PASSAGE GIVEN:
4.17The first of the ACMA's three reports to the Australian Government, in 2021, put forward recommendations intended to strength transparency. These included new powers to make record-keeping rules, and new powers to register industry codes, enforce industry code compliance and make standards for the activities of digital platforms' corporations.
4.18The ACMA's reports outline observations on the effectiveness of transparency arrangements in the Code, including that:
there remains an urgent need to improve the level of transparency about the measures platforms are taking to address misinformation and their effectiveness
better reporting by signatories is needed to enable an assessment of progress and impact
industry needs to take further steps to review the scope of the code and its ability to adapt quickly to technology and service changes
transparency reports lack sufficient levels of consistent Australian trended data either by individual signatories or across signatories
data integrity issues limit insights into the effectiveness of some signatories' measures and undermine the ability of Australians to be confident that platforms are delivering on their commitments
there is no discernible progress towards developing key performance indicators (KPls) by both individual signatories and across the code.
4.19The ACMA stated that the recommendations set out in their 2021 report 'remain relevant and their implementation is more urgent than ever, given community concern'. The ACMA stated that the bill would enable it to collect information to improve transparency of digital platforms, including those platforms which are not signatories to the Code.

TASK DETAILS:
Continue the passage on the ACMA's reports about digital platform transparency, starting right after its final paragraph.

DATA SECTION:
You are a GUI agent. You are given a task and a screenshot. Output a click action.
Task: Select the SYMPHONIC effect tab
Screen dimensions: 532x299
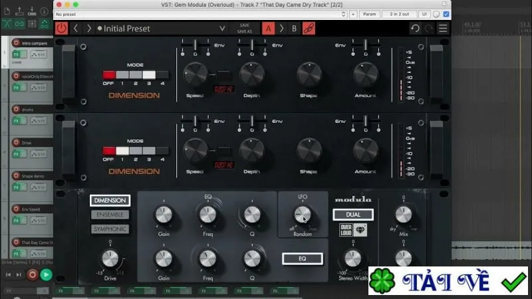[x=110, y=229]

RESULT OF THE EXERCISE:
4.20The ACMA considered that the bill's provisions would 'significantly improve current arrangements and provide greater confidence to Australians that mis/disinformation was being actively addressed by digital platforms'.
Views that the code should be strengthened
4.21Reset Tech Australia highlighted its previous research, which had documented that the existing accountability mechanisms within the Code are deficient. Similarly the Australian Communications Action Network noted that voluntary industry codes can lead to weak compliance and falling consumer trust, citing the Telecommunications Consumer Protection Code.
4.22The Australian Forest Products Association was supportive of the bill's intention to 'address the identified shortcomings of the voluntary code of practice on disinformation and misinformation through greater regulation'.
4.23According to the ACMA, as the Code is voluntary, 'there is no regulatory backstop to either compel digital platforms to become signatories or hold them accountable if they breach their obligations'. The ACMA gave the following example of an original signatory to the Code failing to meet the requirements:
X Corp (an original code signatory) lost its signatory status in November2023 after the code's Independent Complaints Subcommittee found that it had committed a serious breach of the code for failing to provide a mechanism to the public to make reports of breaches of its misinformation policies for an extended period. This was the strongest enforcement option available to the Subcommittee. While this decision demonstrates that the code's governance arrangements are functional, it also highlights the limitations of voluntary arrangements.
4.24DITRDCA explained the need for the bill's transparency and integrity measures:
The ACMA has continuously highlighted the need for industry to improve the quality of its monitoring and reporting against the voluntary code's outcomes, noting that a robust performance measurement framework is critical to its success. The ACMA has found that the transparency reports made under the voluntary code lack consistent, trended, Australia-specific data on the effectiveness of digital platforms' efforts to address misinformation and disinformation on their services.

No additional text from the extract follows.